# What you are asked to do
Below are entries; work out how many of their lines hold "blue", giving only that number.

# Task data
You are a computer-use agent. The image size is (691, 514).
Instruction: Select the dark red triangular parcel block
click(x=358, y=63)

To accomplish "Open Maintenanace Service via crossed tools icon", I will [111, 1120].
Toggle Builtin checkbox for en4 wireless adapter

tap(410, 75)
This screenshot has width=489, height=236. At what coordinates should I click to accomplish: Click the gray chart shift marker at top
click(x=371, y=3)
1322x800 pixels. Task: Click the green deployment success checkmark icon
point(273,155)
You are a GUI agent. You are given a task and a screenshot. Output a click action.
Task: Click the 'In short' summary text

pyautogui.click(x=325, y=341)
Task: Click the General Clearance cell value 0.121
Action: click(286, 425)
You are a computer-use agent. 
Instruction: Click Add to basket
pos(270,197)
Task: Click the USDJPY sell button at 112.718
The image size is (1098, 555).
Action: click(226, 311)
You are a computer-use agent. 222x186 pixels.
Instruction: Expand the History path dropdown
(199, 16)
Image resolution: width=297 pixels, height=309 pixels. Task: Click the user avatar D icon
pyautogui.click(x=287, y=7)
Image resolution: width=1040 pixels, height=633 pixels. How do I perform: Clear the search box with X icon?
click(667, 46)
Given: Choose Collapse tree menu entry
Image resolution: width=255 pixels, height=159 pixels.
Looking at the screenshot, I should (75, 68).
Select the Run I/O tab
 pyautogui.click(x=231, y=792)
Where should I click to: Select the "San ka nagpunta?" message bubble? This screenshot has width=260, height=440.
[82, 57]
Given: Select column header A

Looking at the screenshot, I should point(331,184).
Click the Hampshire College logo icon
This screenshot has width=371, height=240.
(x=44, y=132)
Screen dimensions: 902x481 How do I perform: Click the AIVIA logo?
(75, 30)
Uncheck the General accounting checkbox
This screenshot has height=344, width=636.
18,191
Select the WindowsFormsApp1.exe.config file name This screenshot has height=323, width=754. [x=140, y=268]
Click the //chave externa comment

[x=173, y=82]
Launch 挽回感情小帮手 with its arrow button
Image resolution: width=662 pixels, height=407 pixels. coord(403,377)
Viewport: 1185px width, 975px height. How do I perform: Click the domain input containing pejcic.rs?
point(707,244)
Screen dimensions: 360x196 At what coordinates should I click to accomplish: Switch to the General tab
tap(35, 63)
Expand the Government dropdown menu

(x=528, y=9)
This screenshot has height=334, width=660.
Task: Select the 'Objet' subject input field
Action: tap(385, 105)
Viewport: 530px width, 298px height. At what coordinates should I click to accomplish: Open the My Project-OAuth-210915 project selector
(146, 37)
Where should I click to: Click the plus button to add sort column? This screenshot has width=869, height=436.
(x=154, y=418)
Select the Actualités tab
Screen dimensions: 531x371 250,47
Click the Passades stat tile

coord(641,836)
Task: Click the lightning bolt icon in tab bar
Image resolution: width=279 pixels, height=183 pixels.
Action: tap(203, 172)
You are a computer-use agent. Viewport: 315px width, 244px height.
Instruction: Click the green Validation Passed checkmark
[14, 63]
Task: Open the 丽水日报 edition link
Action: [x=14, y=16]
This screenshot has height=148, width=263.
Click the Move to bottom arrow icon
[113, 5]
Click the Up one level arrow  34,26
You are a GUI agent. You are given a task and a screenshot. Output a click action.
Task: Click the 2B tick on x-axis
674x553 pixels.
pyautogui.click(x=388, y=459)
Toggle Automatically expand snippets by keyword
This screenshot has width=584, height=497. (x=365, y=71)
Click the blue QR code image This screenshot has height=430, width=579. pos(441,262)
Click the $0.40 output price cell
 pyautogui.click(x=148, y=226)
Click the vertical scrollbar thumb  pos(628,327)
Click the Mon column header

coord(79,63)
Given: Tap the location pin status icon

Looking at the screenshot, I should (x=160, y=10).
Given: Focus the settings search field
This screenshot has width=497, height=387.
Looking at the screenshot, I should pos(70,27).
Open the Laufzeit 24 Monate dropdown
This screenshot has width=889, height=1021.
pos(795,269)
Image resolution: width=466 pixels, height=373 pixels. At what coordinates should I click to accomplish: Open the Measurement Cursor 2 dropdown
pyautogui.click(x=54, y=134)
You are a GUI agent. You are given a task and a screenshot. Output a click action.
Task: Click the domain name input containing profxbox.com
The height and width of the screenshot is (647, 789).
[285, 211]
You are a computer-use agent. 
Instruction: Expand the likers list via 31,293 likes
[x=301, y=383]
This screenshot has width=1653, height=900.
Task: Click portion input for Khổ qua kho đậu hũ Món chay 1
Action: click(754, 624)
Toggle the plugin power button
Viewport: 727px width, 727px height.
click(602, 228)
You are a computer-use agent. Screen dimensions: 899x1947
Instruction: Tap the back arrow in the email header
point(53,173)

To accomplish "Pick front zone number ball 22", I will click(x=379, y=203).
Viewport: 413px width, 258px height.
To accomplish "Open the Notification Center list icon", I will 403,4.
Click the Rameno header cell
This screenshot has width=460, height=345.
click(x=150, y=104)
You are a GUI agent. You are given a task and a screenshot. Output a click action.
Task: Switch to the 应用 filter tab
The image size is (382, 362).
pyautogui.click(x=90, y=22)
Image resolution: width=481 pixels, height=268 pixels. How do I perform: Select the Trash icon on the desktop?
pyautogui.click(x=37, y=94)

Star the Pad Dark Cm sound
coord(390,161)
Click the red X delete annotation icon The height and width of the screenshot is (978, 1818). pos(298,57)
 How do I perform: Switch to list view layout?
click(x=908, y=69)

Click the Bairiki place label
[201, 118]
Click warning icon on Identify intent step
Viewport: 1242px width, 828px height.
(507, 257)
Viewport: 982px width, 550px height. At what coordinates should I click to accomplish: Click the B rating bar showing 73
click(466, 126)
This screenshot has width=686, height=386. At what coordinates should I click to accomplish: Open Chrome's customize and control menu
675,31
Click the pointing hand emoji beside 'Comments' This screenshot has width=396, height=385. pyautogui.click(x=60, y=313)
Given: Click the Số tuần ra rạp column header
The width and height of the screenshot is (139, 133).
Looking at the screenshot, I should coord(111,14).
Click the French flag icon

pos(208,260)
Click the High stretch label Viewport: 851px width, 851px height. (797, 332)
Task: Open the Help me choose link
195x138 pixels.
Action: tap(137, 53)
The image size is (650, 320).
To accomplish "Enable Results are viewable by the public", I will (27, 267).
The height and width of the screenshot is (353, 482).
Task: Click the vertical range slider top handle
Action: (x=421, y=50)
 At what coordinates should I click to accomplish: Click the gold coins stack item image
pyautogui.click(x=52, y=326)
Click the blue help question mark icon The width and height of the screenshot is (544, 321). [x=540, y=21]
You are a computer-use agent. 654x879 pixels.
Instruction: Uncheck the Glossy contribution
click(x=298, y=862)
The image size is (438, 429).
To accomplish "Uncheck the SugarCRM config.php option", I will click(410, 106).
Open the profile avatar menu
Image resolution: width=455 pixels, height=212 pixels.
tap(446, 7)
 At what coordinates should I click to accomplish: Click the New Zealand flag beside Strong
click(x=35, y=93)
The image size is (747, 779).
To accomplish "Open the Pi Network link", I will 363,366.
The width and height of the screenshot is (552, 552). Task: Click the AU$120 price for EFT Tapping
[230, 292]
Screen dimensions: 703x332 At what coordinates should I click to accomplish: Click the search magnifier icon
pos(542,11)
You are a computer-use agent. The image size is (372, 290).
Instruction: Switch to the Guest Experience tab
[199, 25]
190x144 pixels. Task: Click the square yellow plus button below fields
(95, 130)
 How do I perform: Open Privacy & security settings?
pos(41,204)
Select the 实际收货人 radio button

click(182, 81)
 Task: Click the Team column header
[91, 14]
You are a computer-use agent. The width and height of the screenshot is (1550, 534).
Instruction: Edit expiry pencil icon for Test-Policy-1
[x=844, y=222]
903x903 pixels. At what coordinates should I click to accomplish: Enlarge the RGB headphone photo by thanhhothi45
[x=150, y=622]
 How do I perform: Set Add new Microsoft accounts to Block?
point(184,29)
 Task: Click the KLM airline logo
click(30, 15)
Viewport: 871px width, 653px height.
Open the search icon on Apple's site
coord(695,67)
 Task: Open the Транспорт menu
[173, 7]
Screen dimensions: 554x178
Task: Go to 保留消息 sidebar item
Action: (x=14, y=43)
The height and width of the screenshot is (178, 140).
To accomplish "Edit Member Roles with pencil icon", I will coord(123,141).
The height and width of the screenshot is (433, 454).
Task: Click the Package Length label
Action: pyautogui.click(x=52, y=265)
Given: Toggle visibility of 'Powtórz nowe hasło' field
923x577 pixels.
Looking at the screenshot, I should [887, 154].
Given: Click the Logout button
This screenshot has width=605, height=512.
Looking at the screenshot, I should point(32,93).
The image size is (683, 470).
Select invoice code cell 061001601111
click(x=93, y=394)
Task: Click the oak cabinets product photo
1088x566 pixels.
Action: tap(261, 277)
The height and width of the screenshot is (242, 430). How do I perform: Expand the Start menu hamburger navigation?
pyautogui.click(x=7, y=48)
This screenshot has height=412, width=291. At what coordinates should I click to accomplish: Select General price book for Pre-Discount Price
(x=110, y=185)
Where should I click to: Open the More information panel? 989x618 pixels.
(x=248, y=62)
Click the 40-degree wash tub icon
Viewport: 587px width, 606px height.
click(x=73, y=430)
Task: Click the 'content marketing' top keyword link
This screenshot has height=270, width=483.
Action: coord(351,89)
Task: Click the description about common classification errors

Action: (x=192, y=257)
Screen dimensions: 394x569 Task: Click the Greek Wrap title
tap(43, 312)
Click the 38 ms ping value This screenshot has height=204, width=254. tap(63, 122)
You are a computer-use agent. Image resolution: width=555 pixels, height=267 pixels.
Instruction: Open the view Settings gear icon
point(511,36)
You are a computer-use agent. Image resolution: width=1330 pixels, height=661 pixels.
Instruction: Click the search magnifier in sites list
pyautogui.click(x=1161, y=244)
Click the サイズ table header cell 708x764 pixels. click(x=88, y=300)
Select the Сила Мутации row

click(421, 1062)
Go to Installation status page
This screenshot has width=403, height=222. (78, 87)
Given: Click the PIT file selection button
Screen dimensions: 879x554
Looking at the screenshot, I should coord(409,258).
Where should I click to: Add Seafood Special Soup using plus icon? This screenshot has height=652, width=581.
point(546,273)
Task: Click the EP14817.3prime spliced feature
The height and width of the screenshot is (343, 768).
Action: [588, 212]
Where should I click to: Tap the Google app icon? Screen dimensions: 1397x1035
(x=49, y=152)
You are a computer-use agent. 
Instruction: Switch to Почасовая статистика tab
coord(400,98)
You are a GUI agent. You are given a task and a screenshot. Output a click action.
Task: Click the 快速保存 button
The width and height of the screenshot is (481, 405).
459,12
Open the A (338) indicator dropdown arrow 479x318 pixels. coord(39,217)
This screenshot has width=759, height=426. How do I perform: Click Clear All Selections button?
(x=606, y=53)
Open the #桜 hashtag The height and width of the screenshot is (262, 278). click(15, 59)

# Your response
2